Updated

Now some fresh pickings from the Political Grapevine:

Trouble Spot

It is no secret that President George W. Bush was heavily criticized by the atheist community during his time in office. The Arizona director of American Atheists, Monty Gaither, said back in 2001: "Unlike someone like Jimmy Carter, who talked about his religion a lot but never tried to alter the laws to favor religion, Bush not only talks about it, but he wants to shove it down everyone's throat."

Now the Politico newspaper reports in a June 9, 2009 article titled "Obama Invokes Jesus More Than Bush,” that the current president has actually spoken about his faith far more frequently: "Barack Obama has mentioned Jesus Christ in a number of high-profile public speeches — something his predecessor George W. Bush rarely did in such settings."

Yet, the Politico says that atheists who railed against President Bush are giving president Obama a free pass. Nathan Bupp, from the atheist organization Center for Inquiry, tells the paper that non-believers see the current president's invocations of faith as a, "symbolic gesture... they realize (President Obama) is not doing what he's doing for Pat Robertson-type reasons."

Apples & Oranges?

A Nebraska abortion provider has likened the murder of fellow late-term abortion Dr. George Tiller to the assassination of this country's most renowned civil rights leader. The Washington Times reports that Dr. LeRoy Carhart says: "This is the equivalent of Martin Luther King being assassinated. This is the equivalent of Pearl Harbor, the sinking of the Lusitanian and any other major historic event where we've tolerated the intolerable for too long."

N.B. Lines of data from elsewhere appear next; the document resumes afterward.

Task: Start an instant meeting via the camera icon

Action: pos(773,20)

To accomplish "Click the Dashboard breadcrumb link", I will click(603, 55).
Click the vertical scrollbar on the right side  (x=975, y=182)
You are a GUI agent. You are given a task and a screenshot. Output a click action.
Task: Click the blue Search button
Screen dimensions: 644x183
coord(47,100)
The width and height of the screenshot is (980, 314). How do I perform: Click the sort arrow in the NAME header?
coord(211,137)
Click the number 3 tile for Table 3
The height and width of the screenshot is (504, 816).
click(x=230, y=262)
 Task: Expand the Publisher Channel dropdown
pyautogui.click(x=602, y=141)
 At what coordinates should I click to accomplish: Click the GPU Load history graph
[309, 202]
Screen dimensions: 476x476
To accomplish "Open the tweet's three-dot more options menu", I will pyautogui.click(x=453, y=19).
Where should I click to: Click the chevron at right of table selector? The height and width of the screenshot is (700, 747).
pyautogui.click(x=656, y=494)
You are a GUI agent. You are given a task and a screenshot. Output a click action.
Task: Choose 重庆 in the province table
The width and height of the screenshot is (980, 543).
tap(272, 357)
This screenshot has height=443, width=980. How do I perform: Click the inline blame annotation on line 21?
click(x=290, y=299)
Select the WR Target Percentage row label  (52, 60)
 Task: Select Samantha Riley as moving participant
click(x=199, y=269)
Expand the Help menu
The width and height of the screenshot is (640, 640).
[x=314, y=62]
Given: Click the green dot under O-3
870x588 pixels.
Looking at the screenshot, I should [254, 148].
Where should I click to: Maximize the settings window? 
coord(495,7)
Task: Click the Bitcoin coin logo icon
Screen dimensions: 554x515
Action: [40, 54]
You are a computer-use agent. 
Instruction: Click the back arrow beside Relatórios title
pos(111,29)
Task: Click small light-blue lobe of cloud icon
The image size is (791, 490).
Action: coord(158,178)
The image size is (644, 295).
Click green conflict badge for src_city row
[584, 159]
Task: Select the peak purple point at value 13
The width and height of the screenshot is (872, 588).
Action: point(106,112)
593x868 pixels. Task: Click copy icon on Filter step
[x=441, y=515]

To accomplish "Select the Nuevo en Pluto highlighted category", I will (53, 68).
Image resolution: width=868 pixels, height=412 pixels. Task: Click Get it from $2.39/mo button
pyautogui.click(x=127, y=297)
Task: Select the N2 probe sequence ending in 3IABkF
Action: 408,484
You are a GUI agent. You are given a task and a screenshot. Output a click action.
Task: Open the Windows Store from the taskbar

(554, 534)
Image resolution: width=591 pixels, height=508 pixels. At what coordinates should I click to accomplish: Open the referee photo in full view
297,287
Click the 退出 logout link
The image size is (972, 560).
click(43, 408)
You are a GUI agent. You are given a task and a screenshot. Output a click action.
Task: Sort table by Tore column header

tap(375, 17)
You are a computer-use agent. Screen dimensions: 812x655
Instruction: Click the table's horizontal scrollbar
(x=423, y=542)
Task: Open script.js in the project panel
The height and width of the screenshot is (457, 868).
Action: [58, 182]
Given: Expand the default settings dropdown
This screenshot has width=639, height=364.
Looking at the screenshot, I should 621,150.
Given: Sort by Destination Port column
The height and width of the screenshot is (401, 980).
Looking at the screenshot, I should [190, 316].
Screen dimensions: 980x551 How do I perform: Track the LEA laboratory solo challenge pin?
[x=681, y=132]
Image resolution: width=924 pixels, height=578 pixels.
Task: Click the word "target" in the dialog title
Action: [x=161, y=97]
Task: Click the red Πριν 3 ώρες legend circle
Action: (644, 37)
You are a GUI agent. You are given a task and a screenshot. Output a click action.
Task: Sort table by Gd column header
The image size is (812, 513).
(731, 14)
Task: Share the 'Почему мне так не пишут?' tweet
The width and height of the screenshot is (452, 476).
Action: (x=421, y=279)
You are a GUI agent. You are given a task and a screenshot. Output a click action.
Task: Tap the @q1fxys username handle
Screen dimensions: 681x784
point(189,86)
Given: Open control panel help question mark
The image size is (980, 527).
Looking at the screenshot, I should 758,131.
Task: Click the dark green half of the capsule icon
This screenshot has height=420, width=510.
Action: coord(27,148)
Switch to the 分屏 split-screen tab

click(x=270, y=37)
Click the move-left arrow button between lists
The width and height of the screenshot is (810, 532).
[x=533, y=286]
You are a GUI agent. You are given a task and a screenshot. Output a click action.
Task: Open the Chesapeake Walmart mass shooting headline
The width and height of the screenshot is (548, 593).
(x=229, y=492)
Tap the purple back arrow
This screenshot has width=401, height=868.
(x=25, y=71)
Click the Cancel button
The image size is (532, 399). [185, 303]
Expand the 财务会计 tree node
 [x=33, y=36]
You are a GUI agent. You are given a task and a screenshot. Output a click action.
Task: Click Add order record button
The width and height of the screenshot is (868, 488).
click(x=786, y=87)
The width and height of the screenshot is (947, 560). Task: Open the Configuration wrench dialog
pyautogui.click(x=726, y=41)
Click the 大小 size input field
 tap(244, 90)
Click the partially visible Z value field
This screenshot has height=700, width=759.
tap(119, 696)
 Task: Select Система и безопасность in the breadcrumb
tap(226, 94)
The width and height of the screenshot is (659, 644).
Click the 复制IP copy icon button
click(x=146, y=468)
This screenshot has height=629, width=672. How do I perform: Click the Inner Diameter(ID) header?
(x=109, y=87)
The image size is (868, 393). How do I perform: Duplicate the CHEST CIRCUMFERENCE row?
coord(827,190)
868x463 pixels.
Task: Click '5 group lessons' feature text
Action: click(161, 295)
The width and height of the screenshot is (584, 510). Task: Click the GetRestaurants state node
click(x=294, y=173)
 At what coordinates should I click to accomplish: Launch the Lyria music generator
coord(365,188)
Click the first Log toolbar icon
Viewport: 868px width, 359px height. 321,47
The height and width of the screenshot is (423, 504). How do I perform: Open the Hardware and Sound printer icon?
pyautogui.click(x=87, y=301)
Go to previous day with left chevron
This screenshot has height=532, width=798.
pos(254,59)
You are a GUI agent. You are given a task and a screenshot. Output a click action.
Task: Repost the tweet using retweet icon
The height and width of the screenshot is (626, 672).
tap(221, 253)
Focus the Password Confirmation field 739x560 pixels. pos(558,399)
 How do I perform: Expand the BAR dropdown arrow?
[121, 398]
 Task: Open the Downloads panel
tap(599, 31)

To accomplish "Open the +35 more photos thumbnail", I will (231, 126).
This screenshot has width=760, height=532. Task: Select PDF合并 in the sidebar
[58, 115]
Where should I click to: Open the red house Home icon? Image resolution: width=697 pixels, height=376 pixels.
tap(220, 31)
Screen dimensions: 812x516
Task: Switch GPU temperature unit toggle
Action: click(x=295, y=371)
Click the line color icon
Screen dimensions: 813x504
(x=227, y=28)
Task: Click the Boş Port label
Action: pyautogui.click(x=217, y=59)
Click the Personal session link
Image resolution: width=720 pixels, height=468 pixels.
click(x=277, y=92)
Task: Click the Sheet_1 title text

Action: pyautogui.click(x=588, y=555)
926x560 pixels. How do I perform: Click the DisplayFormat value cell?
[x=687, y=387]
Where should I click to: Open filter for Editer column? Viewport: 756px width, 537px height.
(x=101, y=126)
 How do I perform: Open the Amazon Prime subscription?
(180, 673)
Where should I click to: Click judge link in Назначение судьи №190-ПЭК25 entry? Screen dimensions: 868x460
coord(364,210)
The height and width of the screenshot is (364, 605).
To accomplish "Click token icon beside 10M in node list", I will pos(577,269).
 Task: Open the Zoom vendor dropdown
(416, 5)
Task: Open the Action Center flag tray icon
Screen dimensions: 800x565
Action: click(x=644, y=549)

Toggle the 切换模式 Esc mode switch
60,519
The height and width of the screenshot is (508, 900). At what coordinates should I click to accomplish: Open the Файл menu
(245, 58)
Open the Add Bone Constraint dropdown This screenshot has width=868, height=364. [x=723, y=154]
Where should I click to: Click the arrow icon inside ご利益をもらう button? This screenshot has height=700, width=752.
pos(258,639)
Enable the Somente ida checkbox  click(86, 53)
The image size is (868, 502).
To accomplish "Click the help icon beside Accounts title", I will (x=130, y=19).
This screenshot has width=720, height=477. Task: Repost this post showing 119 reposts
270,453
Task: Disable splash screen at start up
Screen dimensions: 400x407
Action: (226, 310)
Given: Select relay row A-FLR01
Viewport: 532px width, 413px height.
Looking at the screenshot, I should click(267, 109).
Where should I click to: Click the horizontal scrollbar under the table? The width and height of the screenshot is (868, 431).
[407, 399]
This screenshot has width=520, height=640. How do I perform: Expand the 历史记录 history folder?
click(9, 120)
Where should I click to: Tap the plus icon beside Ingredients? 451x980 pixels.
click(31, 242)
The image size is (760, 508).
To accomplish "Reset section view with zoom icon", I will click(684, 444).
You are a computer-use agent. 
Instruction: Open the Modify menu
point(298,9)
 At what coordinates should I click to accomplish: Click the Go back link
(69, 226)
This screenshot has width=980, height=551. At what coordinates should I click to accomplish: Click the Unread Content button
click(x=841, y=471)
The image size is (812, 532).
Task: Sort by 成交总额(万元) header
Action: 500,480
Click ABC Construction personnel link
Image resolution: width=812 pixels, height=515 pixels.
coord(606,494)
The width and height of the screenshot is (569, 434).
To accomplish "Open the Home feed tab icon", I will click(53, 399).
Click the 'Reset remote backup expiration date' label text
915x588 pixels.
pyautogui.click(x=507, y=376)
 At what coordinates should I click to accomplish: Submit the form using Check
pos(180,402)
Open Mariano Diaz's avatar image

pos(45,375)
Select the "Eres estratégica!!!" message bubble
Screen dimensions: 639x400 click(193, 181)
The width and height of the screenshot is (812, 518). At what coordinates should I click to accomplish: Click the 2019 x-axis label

Carhart compares activists who plant crosses in the yards of abortion providers to the Ku Klux Klan: "I think there is absolutely no difference in putting a cross in front of a person's home because of what race they belong to than there is putting a cross in front of our homes because we do abortions."

Carhart regularly assisted Tiller in conducting late-term abortions.

— FOX News Channel's Zachary Kenworthy contributed to this report.